### Directive
Revise the records below by replacing every instance of "screenshot" with "screen capture" and leaving all other text unchanged. Omit the pictures from your answer.
((
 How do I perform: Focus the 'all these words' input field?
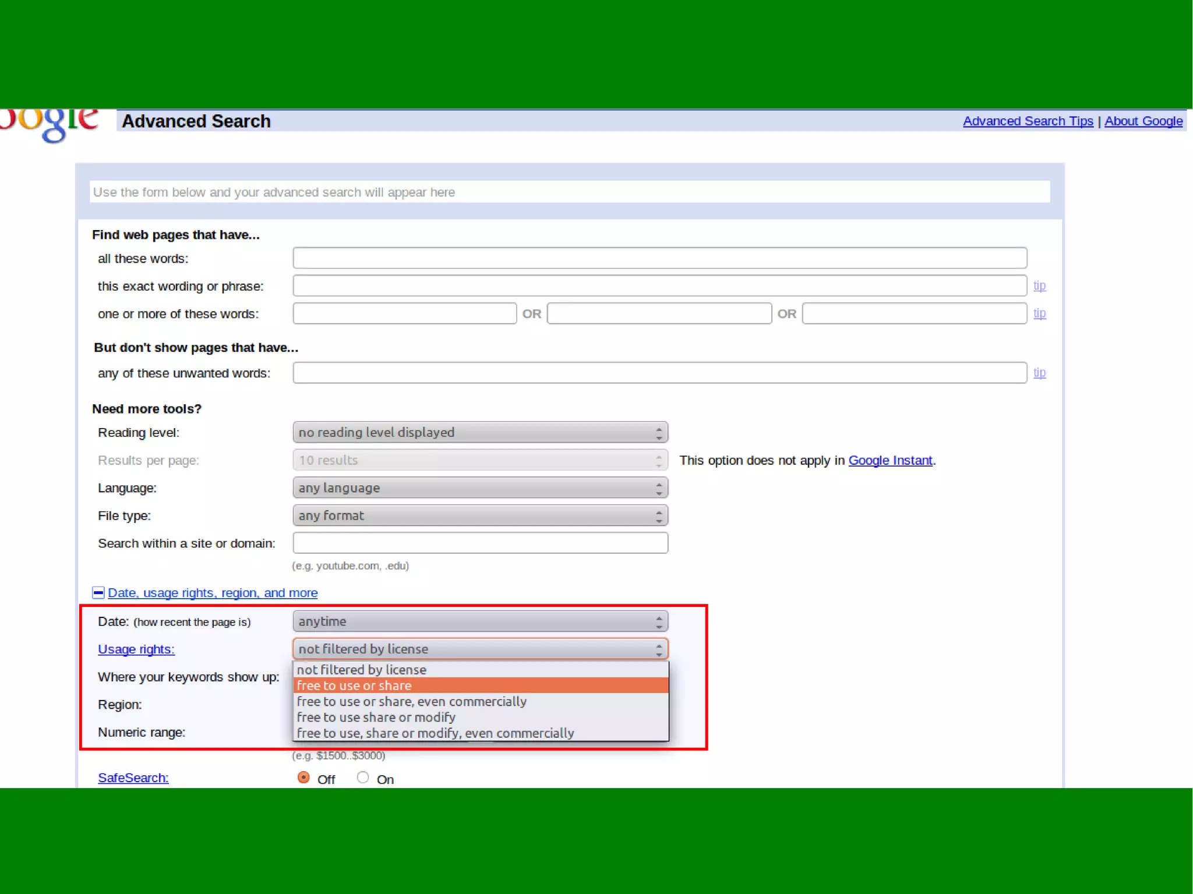[659, 258]
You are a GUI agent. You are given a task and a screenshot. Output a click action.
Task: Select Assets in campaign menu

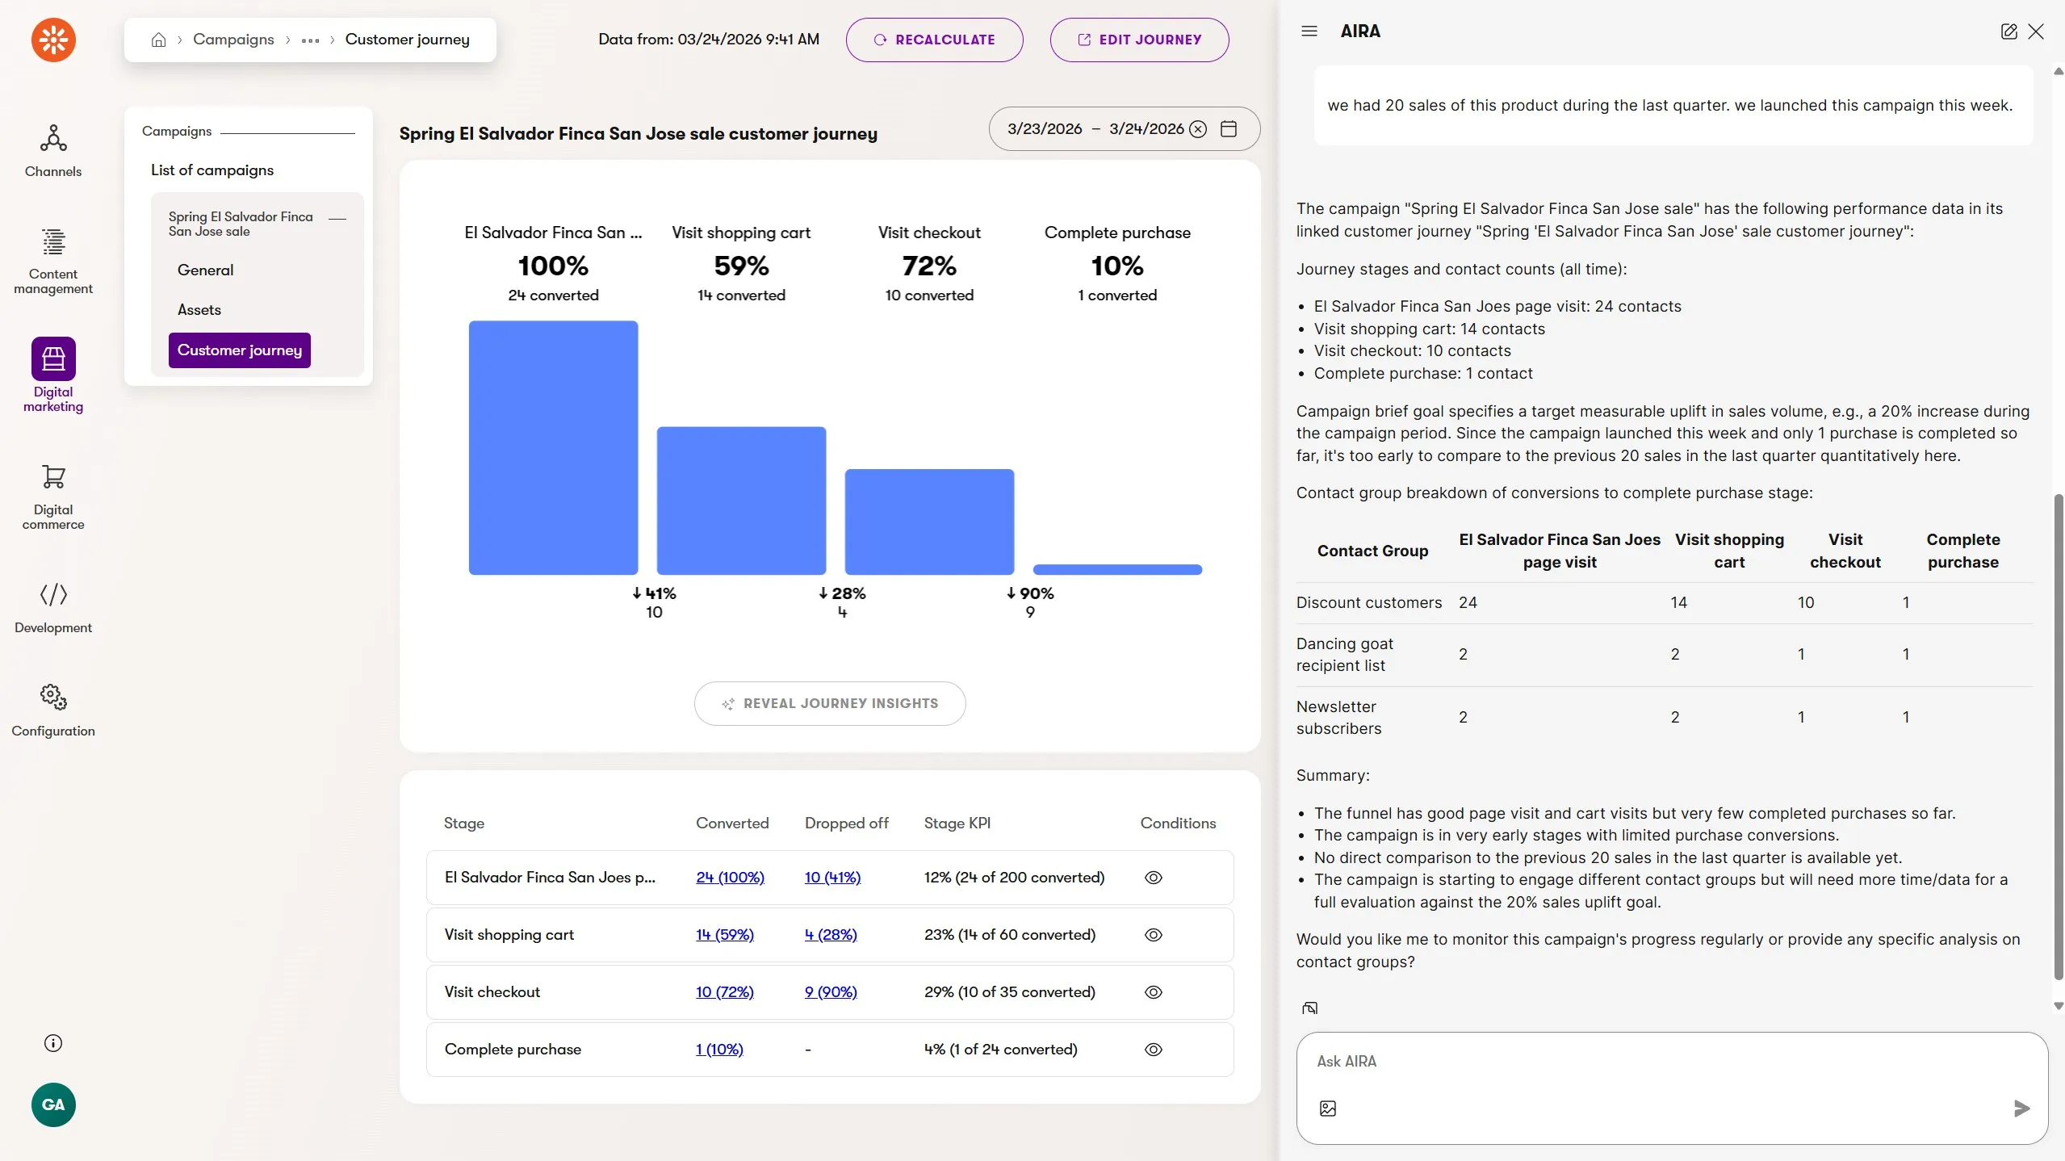[199, 309]
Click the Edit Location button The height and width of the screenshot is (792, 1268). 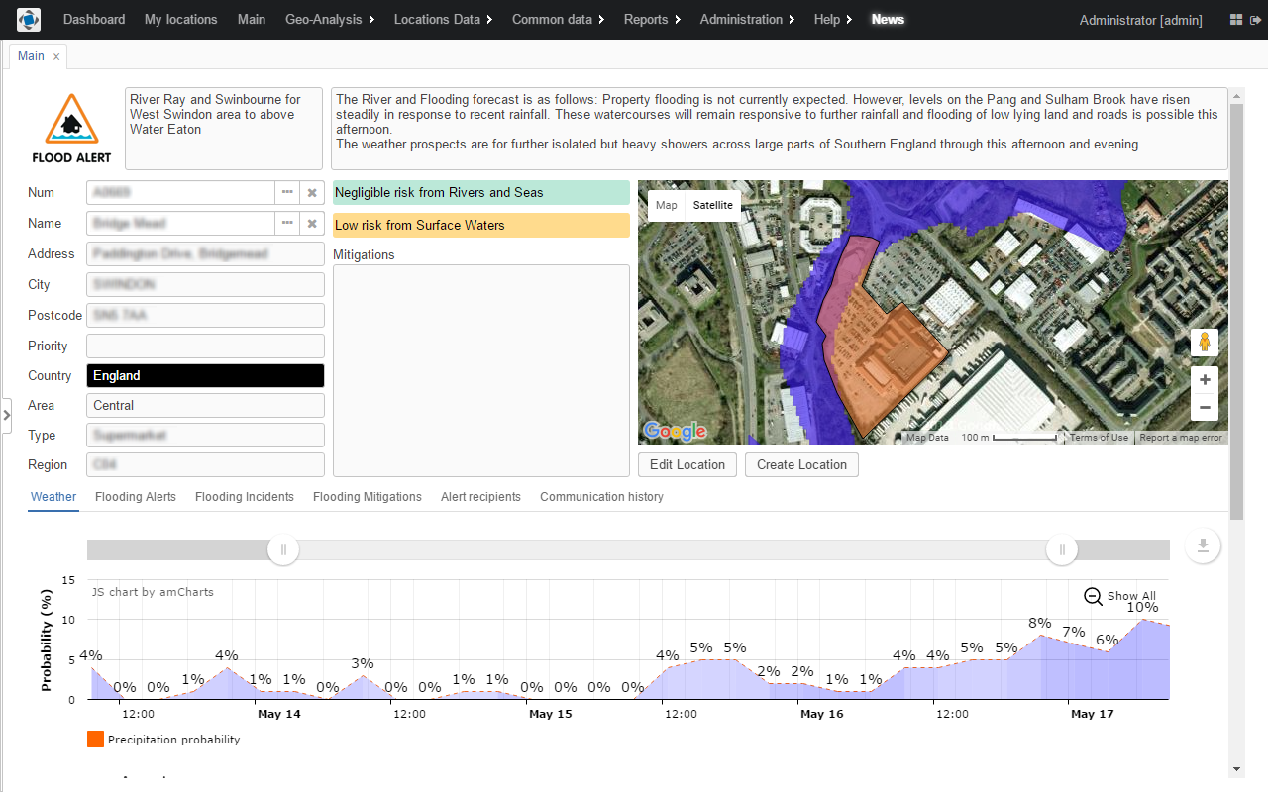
))
### Solution
 How do I perform: Focus the 'all these words' input field?
[659, 258]
You are a GUI agent. You are given a task and a screen capture. Output a click action.
Task: Select Assets in campaign menu

[199, 309]
Click the Edit Location button The height and width of the screen capture is (792, 1268). 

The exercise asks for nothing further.